**Task brief**. Pick up the passage on writing an offer to buy a home after its last sentence and continue it in the same voice, leaving the data that follows it aside.

Once
you find the home you want to buy, the next step is to write an
offer – which is not as easy as it sounds. Your offer is the
first step toward negotiating a sales contract with the seller.
Since this is just the beginning of negotiations, you should put
yourself in the seller’s shoes and imagine his or her reaction
to everything you include. Your goal is to get what you want, and
imagining the seller’s reactions will help you attain that
goal.
The
offer is much more complicated than simply coming up with a price
and saying, "This is what I’ll pay." Because of
the huge dollar amounts involved, especially in today’s litigious
society, both you and the seller want to build in protections and
contingencies to protect your investment and limit your risk.
In
an offer to purchase real estate, you include not only the price
you are willing to pay, but other details of the purchase as well.
This includes how you intend to finance the home, your down payment,
who pays what closing costs, what inspections are performed, timetables,
whether personal property is included in the purchase, terms of
cancellation, any repairs you want performed, which professional
services will be used, when you get physical possession of the property,
and how to settle disputes should they occur.
It
is certainly more involved than buying a car. And more important.
Buying
a home is a major event for both the buyer and seller. It will affect
your finances more than any other previous purchase or investment.

**Given data**.
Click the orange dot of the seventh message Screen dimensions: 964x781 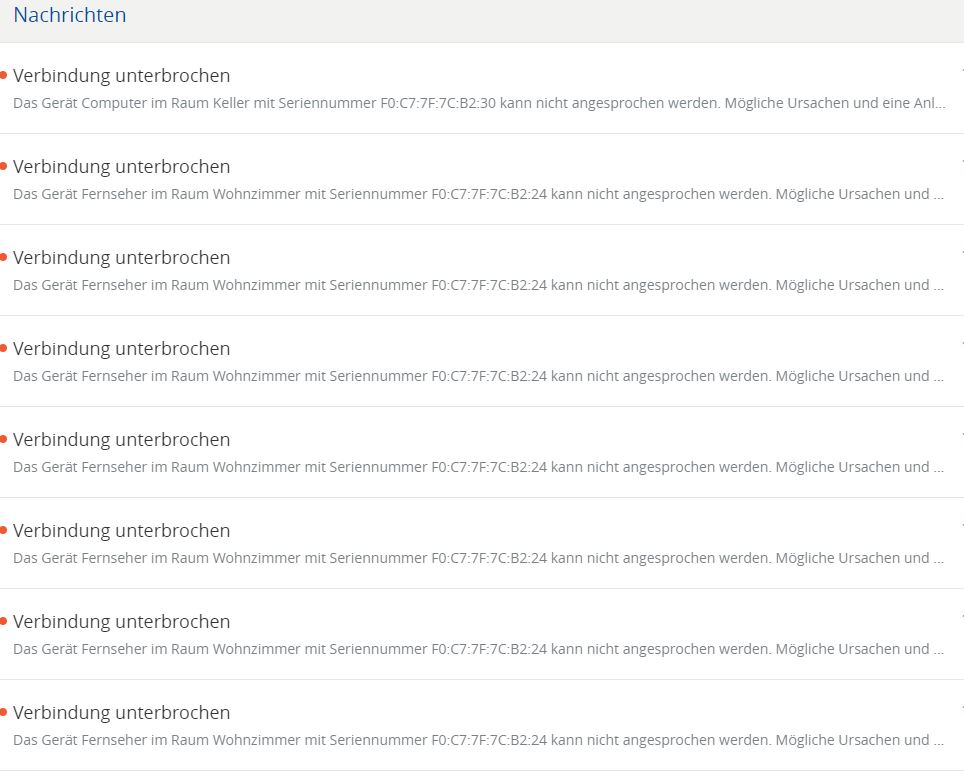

**Exercise output**.
The seller makes plans based on your offer that affect his finances,
too. However, it is more important than just money. In the half-hour
it takes to write an offer you are making decisions that affect
how you live for the next several years, if not the rest of your
life. The seller is going to review your offer carefully, because
it also affects how he or she lives the rest of their life.
That
sounds dramatic. It sounds like a cliché. Every real estate
book or article you read says the same thing.
They
all say it because it is true.
Contingencies
in an Offer to Purchase Real Estate
In
most purchase transactions there may be a slight challenge or two,
but most things will go quite smoothly. However, you want to anticipate
potential problems so that if something does go wrong, you can cancel
the contract without penalty. These are called "contingencies"
and you must be sure to include them when you offer to buy a home.
For
example, some "move-up" buyers often agree to purchase
a home before selling their previous home. Even if the home is already
sold, it is probably a "pending sale" and has not closed.
Therefore, you should make closing your own sale a condition of
your offer. If you do not include this as a contingency, you may
find yourself making two mortgage payments instead of one.
There
are other common contingencies you should include in your offer.
Since you probably need a mortgage to buy the home, a condition
of your offer should be that you successfully obtain suitable financing.
Another condition should be that the property appraises for at least
what you agreed to pay for it. During the escrow period you are
likely to require certain inspections, and another contingency should
be that it pass those inspections.
Basically,
contingencies protect you in case you cannot perform or choose not
to perform on a promise to buy a home. If you cancel a contract
without having built-in conditions and contingencies, you could
find yourself forfeiting your earnest money deposit.
Or
worse.
Earnest
Money Deposit in an Offer to Purchase Real Estate
After
you have come up with an offer price, the next step is to determine
how large a deposit you want to make with your offer. You want the
"earnest money deposit" to be large enough to show the
seller you are serious, but not so large you are placing significant
funds at risk.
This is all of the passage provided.